= Joshua Gilbert (swimmer) =

New Zealand swimmer (born 2001)

Joshua Donald Gilbert (born 9 June 2001) is a New Zealand swimmer specialising in breaststroke.

== Swimming career ==
Gilbert began swimming at a young age under Clive Wheeler at Stratford Flyers swimming club in Taranaki, New Zealand. Gilbert later joined Evolution Aquatics Tauranga before becoming one of the first swimmers to join Club 37 in Auckland, New Zealand.

Gilbert was a highly successful junior swimmer medaling in age-group state and national championships in New Zealand and Australia and setting multiple regional and national age-group records as a junior swimmer. Gilbert is a multiple national champion and has achieved multiple clean-sweeps in the breaststroke events at the New Zealand short-course and long-course Championships.

Gilbert represents New Zealand at international competitions including the 2022 FINA short-course World Championships in Melbourne, Australia and the 2023 FINA World Championships in Fukuoka, Japan where he was part of relay teams setting national records. In Melbourne, Gilbert swam in the breaststroke legs for the 4 × 100 m and 4 x 50m medley relays, with both teams swimming New Zealand record times.

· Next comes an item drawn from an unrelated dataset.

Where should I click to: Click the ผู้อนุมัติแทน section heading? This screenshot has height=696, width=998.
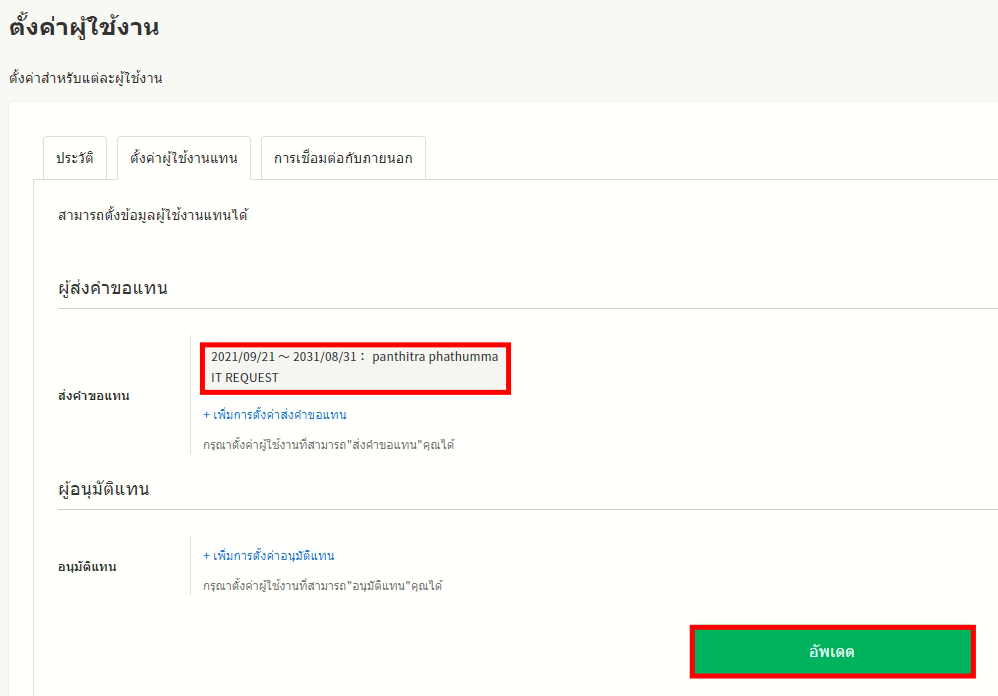point(104,489)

In Fukuoka, Gilbert swam the breaststroke leg of the 4 × 100 m mixed medley relay, with the team again setting a New Zealand record with a time of 3:49.26.

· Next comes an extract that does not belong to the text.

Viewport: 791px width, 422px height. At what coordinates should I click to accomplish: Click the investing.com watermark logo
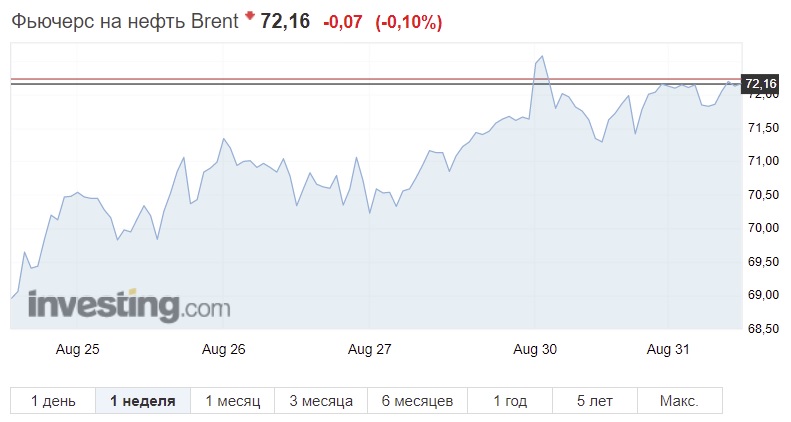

On 21 August 2024 Gilbert set the New Zealand short-course record for 200m breaststroke in a time of 2:04.57, a record previously held by Glenn Snyders since 2008.

On 23 August 2024 Gilbert set the New Zealand short-course record for 100m breaststroke in a time of 57.57, a record previously held by Glenn Snyders since 2014. In his post-race interview Gilbert stated he had been present as a 13-year-old in Wellington, New Zealand to witness Snyders set the record he had just taken from him.